April 17, 1998


 

Sex and the single teen

They're smarter than we think


GEOFF MCMASTER
Folio Staff

We're all familiar with the stereotype of today's high school student having sex with abandon while throwing contraception to the wind. Sensational media reports, especially from the U.S., paint the contemporary teenager as largely reckless and irresponsible.

Dr. Gretchen Hess doesn't buy this image, however, and never has, at least as far as Alberta is concerned. From her years as a high school teacher and guidance counsellor, the professor of educational psychology has suspected a far different picture from that suggested by most studies. She has since devoted much of her academic career to finding out the truth about teenage sexual activity.

"The more I read the literature in the area, the more I had questions, because it didn't seem to fit the high-school kids I had known and worked with," says Hess. "Our kids are a heck of a lot better than we think they are in terms of using contraception."

When Hess and her graduate students began surveying schools in 1991, they discovered 78 per cent of sexually active high school students were in fact using some form of contraception the first time they had sex, radically different from the 20 per cent figure turning up in previous studies. And while Hess has only looked at five schools in rural and suburban areas so far, the more recent surveys she and her students have done are turning up similar results.

Hess is mainly interested in what is called "sexology," or the social/historical context in which sexual behavior takes place and acquires meaning. She therefore looks at all of the factors in teenagers' lives influencing how they approach sex and contraception, such as relationships with parents, religion, performance in school, geographical setting and substance abuse. Even when so examined, says Hess, the results are far from predictable.

"There are sexually active kids that have never had a drink in their lives, have never had a mark below ninety, who will do unbelievable things in their careers, they just also happen to have been sexually active since they were about 14."

Contrary to what one might expect, the presence or absence of religion in teenagers' lives does not seem to determine sexual behavior much either way. Neither do parenting methods. For young women, however, career plans do make a difference. Those who are mapping out their futures tend to be less likely to engage in sex at all.

One reason Hess continues to be surprised by her findings, she says, is that not much work has been done on adolescent contraception use in Canada. Studies are predominantly American, and different social and cultural context aside, are often methodologically shoddy or politically suspect.

"One big researcher in the States does his survey by mail-out, and gets about a 20 per cent return rate.
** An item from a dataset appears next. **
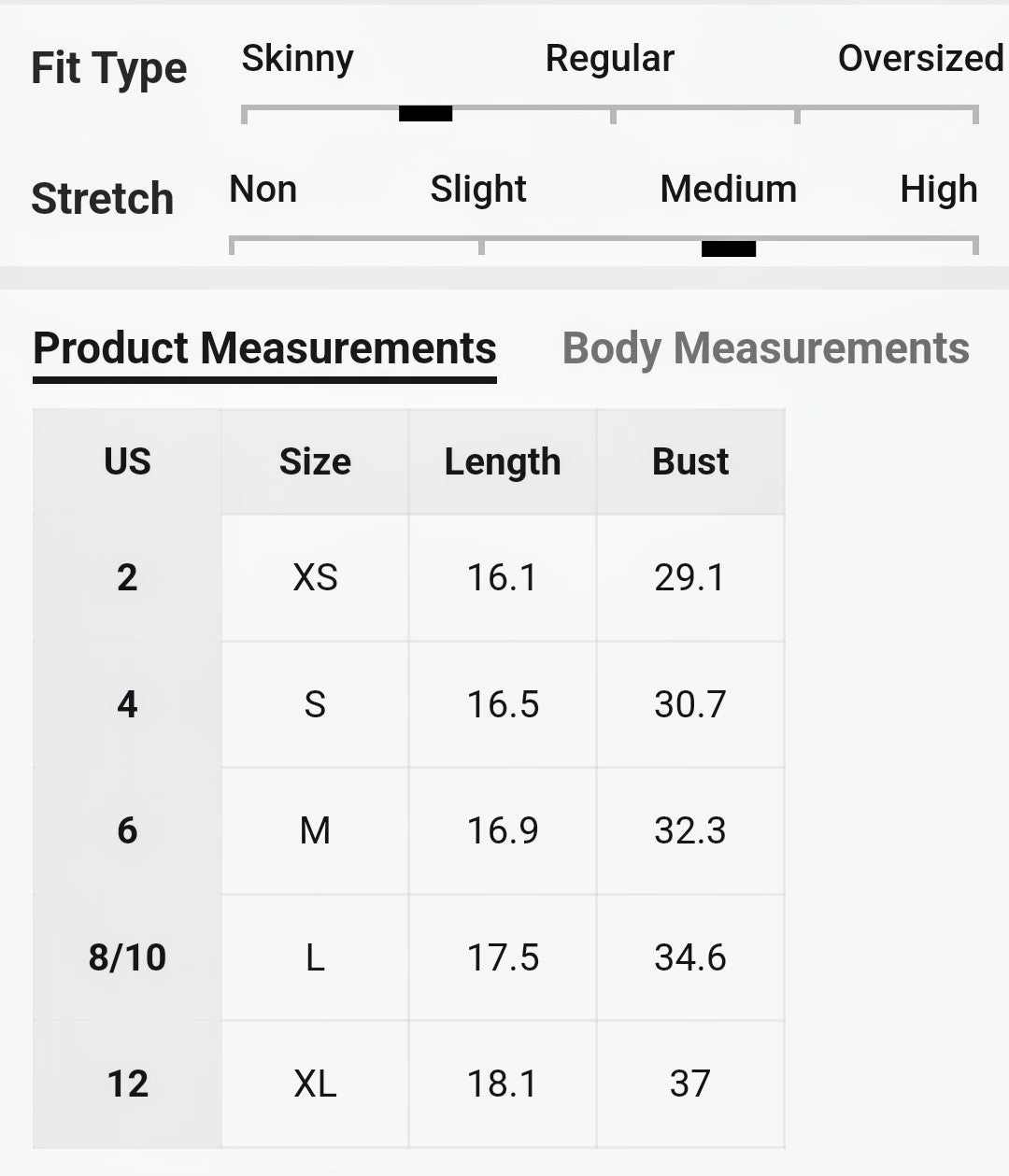Select the Product Measurements tab
Screen dimensions: 1009x1176
coord(264,348)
Would you trust the 20 per cent that return a sex survey?

"There's also an awful lot of research going on out of church groups with the whole abstinence movement. I think I trust that about as much as a Penthouse or Playboy forum survey."
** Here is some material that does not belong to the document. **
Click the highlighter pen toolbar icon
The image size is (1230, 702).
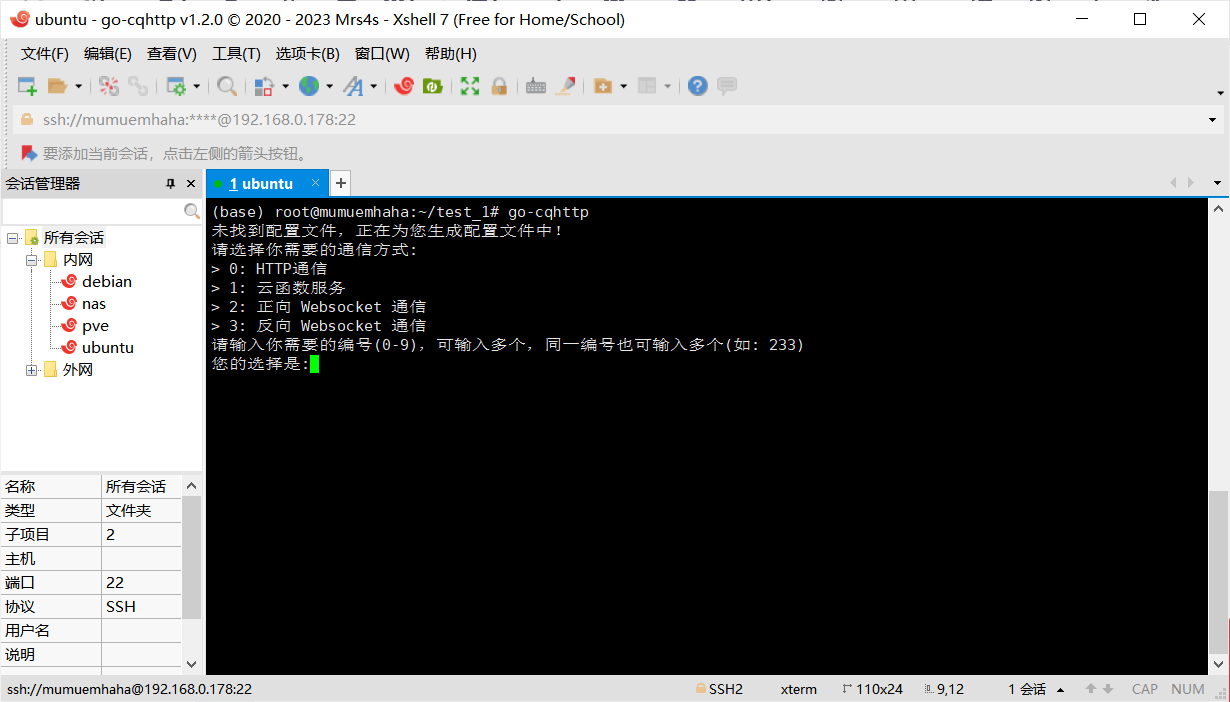[x=566, y=87]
Hess is reluctant to announce her own good news too loudly, however. While the statistics may be a testament to the curriculum and successful teaching of Career and Life Management in Alberta schools, she says the battle is by no means over. Pregnancy rates are still far too high, at a quarter of those teenage women who are sexually active. "I'm a clinical psychologist - one teen pregnancy is too much for me," says Hess.

Laurie Schnirer, a doctoral student also studying teenage contraception use, agrees. She says some of the results she's been gathering in a rural population beg as many questions as they answer. If girls are using contraception, as the surveys suggest, but are getting pregnant at the rate of one in four, "are they lying, are they not using it properly, or are they not using it regularly?"

Schnirer's doctoral work will attempt to untangle some of these incongruities, partly by focusing on "deeper developmental constructs" connected to sex and identity formation, "such as separating from parents, and the egocentrism that all kids go through."

Hess says her research has convinced her that more sex education is required at the junior high level, where most students are deciding, consciously or not, whether they will have sex in high school. She also says the definition of "sexually active" (which applies to about half of all students in high school) is one that also needs further questioning.

"It seems fairly clear-cut, but if someone has had intercourse once, are they sexually active, or three times in five years? On that record I wouldn't call them sexually active, would you?" There is also a difference, she says, between couples who meet in Grade 10, and remain together throughout high school, and those who have multiple partners.

Her findings may not be exhaustive or conclusive, but Hess says she's confident they are arrived at carefully with the participation of every student in the respective schools, conveying an accurate impression of at least one segment of the population. The next stage in her study will be breaking into the urban setting.

"We're working at getting into the bigger schools, but sex in Alberta is still a pretty controversial issue." There is support at the administrative level, she says, but "when it gets down to parents, and some teachers in schools, there are some people who don't want us to answer these questions."